Document extract.
Carmakers were still draping blondes in evening gowns over
the hoods like ornaments. Authority figures were almost always
male, even in ads for products that only women used. Sadistic,
he-man campaigns even won industry praise. (For instance, Advertising
Age had hailed the infamous Silva Thin cigarette theme. "How
to Get a Woman's Attention: Ignore Her," as "brilliant.") Even
in medical journals, tranquilizer ads showed depressed housewives
standing beside piles of dirty dishes and promised to get them
back to work. Obviously, Ms. would have to avoid such ads and
seek out the best ones--but this didn't seem impossible. The
New Yorker had been selecting ads for aesthetic reasons for
years, a practice that only seemed to make advertisers more
eager to be in its pages. Ebony and Essence were asking for
ads with positive black images, and though their struggle was
hard, they weren't being called unreasonable. Clearly, what
Ms. needed was a very special publisher and ad sales staff.
I could
think of only one woman with experience on the business side
of magazines--Patricia Carbine, who recently had become a vice
president of McCall's as well as its editor in chief--and the
reason I know her name was a good omen. She had been managing
editor at Look (really the editor, but its owner refused to
put a female name at the top of his masthead) when I was writing
a column there. After I did an early interview with Cesar Chavez,
then just emerging as a leader of migrant labor, and the publisher
turned it down because he was worried about ads from Sunkist,
Pat was the one who intervened. As I learned later, she had
told the publisher she would resign if the interview weren¹t
published. Mainly because Look couldn't afford to lose Pat,
it was published (and the ads from Sunkist never arrived).
Though I barely knew this woman, she had done two things I
always remembered: put her job on the line in a way that editors
often talk about but rarely do, and been so loyal to her colleagues
that she never told me or anyone outside Look that she had
done so.
Fortunately,
Pat did agree to leave McCall's and take a huge cut in salary
to become publisher of Ms. She became responsible for training
and inspiring generations of young women' who joined the Ms.

Work instruction 1. In the passage about advertising and Ms. magazine, which company's ads was the Look publisher worried about when he turned down the Cesar Chavez interview?
Work instruction 2. Shorten the paragraph of the passage about advertising and Ms. magazine that begins "I could think of only one woman", keeping its main facts.
Work instruction 3. Go on with the passage about advertising and Ms. magazine from the point where it stops.

Supplied information.
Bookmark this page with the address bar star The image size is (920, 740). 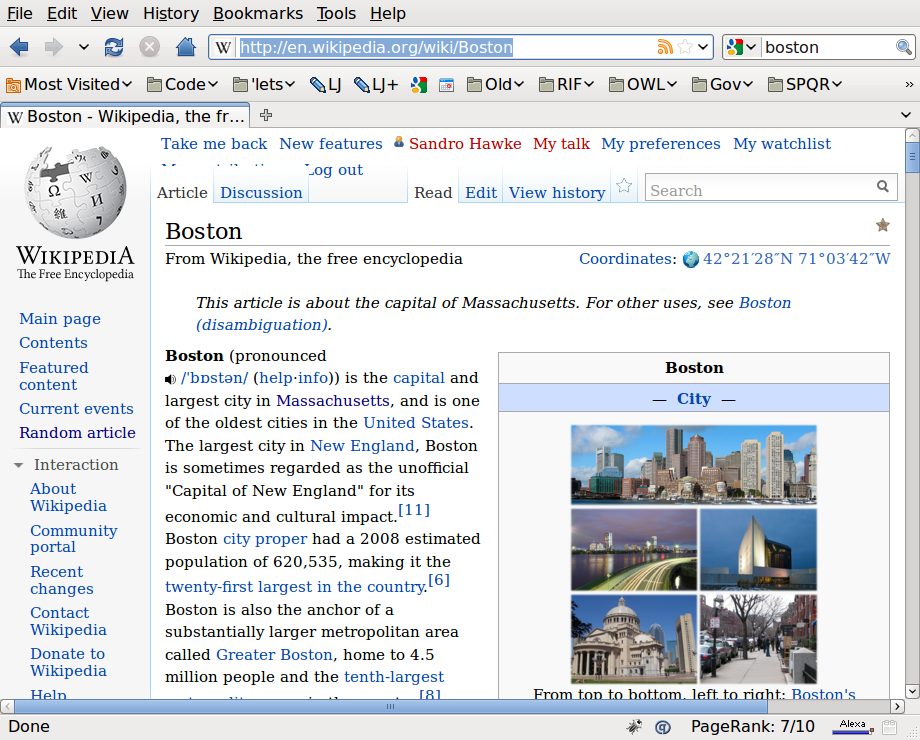pos(685,47)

Written answer 1. Sunkist.

Written answer 2. Patricia Carbine, a vice president of McCall's and its editor in chief, was the only woman the writer could think of with experience on the business side of magazines. Earlier, as managing editor at Look, where she was really the editor, she had stepped in when the publisher rejected the writer's interview with Cesar Chavez over fears about Sunkist ads. She told the publisher she would resign if the interview weren't published. It ran, and the Sunkist ads never arrived. The writer remembered that she had put her job on the line and had never told anyone outside Look that she had done so.

Written answer 3.
ad sales force, many of whom went on to become "firsts" at
the top of publishing. When Ms. first started, however, there
were so few women with experience selling space that Pat and
I made the rounds of ad agencies ourselves. Ms. was asking
companies to do business in a different way meant our saleswomen
had to make many times the usual number of calls--first to
convince agencies and then client companies besides--and to
present endless amounts of research. I was often asked to do
a final ad presentation, or see some higher decision-maker,
or speak to women employees so executives could see the interest
of women they worked with. That's why I spent more time persuading
advertisers than editing or writing for Ms. and why I ended
up with an unsentimental education in the seamy underside of
publishing that few writers see (and even fewer magazines can
publish).
Let me take
you with us through some experiences, just as they happened:
Cheered on
by early support from Volkswagen and one or two other car companies,
we scrape together time and money to put on a major reception
in Detroit. We know U.S. carmakers firmly believe that women
choose the upholstery, not the car, but we are armed with statistics
and reader mail to prove the contrary: a car is an important
purchase for women, one that symbolizes mobility and freedom.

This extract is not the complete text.